In all studies, the primary efficacy measure was the percentage change in monthly seizure frequency from baseline and the secondary efficacy measure was response rate (defined as the proportion of patients with a ≥50 per cent reduction in seizure frequency from baseline).2–4
An initial dose-ranging trial recruited 399 patients. Following the baseline phase, patients entered a 16-week treatment period (including 8-week titration and 8-week maintenance phases) in which they received retigabine 600mg, 900mg or 1200mg daily in 3 divided doses, or placebo. The intention-to-treat analysis showed greater reductions in monthly seizure frequency and higher response rates for the 900mg and 1200mg doses compared with placebo.2
The RESTORE 1 trial enrolled 306 patients. After the baseline phase, patients started an 18-week treatment phase (including 6-week titration and 12-week maintenance phases) in which they received either retigabine 1200mg daily in three divided doses, or placebo.
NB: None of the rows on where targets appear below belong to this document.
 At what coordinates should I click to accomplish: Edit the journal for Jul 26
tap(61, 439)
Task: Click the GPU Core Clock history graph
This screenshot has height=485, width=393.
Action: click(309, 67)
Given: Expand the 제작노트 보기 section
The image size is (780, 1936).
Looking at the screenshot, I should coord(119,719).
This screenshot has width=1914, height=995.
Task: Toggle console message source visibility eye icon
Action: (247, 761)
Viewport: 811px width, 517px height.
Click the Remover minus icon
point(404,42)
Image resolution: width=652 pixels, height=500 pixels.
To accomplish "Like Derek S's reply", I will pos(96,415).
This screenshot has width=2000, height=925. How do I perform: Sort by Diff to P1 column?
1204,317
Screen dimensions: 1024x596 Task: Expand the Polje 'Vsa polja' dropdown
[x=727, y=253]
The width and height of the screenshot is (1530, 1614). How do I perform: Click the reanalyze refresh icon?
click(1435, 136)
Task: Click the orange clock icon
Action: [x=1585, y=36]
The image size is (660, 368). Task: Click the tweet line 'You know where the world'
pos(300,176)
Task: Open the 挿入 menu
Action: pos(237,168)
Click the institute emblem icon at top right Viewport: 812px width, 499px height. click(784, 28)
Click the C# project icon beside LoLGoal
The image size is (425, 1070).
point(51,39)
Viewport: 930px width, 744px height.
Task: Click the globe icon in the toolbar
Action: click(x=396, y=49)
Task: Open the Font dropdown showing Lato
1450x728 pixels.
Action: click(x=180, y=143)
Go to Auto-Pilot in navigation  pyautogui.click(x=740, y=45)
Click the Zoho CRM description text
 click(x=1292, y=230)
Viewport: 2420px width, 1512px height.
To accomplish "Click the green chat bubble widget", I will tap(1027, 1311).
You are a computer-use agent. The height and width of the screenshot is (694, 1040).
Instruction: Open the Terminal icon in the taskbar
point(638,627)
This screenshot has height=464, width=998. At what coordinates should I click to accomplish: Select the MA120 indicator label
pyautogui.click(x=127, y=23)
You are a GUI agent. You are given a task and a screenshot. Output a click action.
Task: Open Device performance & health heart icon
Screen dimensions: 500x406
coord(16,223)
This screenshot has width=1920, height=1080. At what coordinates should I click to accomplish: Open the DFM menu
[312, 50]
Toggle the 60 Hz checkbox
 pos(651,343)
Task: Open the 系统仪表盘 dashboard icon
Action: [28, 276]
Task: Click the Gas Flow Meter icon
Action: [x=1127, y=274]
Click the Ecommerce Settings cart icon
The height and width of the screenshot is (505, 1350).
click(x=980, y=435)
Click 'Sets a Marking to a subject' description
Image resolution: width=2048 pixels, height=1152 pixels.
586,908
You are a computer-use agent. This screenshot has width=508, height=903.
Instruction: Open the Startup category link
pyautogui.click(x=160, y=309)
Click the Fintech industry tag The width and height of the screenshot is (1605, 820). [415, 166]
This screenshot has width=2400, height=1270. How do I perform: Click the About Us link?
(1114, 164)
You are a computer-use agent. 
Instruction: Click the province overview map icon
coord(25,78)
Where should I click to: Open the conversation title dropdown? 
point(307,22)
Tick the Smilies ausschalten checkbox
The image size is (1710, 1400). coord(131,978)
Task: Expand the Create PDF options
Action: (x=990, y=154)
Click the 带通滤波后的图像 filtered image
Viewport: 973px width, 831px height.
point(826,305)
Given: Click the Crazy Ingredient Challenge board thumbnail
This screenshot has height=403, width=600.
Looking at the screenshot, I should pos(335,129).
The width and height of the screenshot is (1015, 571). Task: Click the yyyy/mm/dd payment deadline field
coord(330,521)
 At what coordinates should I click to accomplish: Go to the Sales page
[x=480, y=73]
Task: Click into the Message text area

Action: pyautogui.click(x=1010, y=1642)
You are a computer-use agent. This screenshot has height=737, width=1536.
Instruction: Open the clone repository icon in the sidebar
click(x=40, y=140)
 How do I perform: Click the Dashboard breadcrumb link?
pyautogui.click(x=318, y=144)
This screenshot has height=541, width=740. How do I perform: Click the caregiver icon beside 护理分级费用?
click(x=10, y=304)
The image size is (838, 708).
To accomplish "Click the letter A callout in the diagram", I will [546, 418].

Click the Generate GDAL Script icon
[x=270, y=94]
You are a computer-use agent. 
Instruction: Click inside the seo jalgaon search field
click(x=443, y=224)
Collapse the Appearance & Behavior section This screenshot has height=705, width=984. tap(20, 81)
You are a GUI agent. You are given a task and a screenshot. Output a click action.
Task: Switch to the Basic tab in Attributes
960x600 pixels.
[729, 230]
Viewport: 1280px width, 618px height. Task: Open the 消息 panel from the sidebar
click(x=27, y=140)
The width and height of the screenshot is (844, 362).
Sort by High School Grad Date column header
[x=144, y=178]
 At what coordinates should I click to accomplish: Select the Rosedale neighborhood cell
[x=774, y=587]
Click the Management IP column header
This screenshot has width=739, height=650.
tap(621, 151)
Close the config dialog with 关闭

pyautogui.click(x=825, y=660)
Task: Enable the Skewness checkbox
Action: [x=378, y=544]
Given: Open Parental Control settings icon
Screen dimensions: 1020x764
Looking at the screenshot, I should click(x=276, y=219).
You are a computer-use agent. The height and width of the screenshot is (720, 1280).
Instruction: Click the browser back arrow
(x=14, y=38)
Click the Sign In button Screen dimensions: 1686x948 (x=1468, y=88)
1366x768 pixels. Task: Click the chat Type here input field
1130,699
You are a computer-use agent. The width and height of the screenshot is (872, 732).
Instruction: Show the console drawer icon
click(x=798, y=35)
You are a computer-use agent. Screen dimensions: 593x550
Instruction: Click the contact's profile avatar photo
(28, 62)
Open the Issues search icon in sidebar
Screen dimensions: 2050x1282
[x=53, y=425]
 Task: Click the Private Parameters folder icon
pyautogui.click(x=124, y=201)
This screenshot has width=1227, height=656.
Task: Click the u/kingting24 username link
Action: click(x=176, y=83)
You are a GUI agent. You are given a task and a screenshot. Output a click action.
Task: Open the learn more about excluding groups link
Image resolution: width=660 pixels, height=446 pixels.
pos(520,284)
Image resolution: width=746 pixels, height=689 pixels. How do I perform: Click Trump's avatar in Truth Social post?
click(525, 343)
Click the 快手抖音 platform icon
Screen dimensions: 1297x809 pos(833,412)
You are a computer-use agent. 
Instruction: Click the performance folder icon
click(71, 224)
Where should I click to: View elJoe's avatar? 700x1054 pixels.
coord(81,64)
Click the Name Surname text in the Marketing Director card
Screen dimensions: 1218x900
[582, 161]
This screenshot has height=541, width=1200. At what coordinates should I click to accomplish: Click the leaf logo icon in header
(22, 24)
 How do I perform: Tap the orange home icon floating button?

The intention-to-treat analysis revealed a significant reduction in monthly seizure frequency for retigabine compared with placebo (44.3% vs 17.5%; p<0.001). In addition, the response rate was significantly higher in the treatment arm than in the placebo arm (44.4% vs 17.8%; p<0.001).3
The RESTORE 2 trial assessed lower daily doses of retigabine (600mg or 900mg) in 3 divided doses versus placebo in 538 patients. Treatment comprised a 4-week titration phase and a 12-week maintenance phase. Again, seizure frequency was reduced to a greater extent in both treatment arms (600mg, 27.9%; 900mg, 39.9%) compared with the placebo arm (15.9%; p=0.007 and p<0.001, respectively) and response rates were higher for retigabine than placebo (38.6% and 47.0%, respectively vs 18.9%; p<0.001 for both).4
In open-label extensions of the trials over ?12 months (n=365), retigabine demonstrated continued efficacy.1
During these trials, the most commonly recorded adverse events were dizziness, somnolence and fatigue. Urinary tract dysfunction and psychiatric reactions occur less commonly, but it is recommended that patients are advised about the risk of these effects.1–4
- Trobalt Summary of Product Characteristics, March 2011.
- Porter RJ et al. Neurology 2007; 68: 1197-204.
- French JA et al. Neurology 2011; 76: 1555-63.
- Brodie MJ et al. Neurology 2010; 75: 1817-24.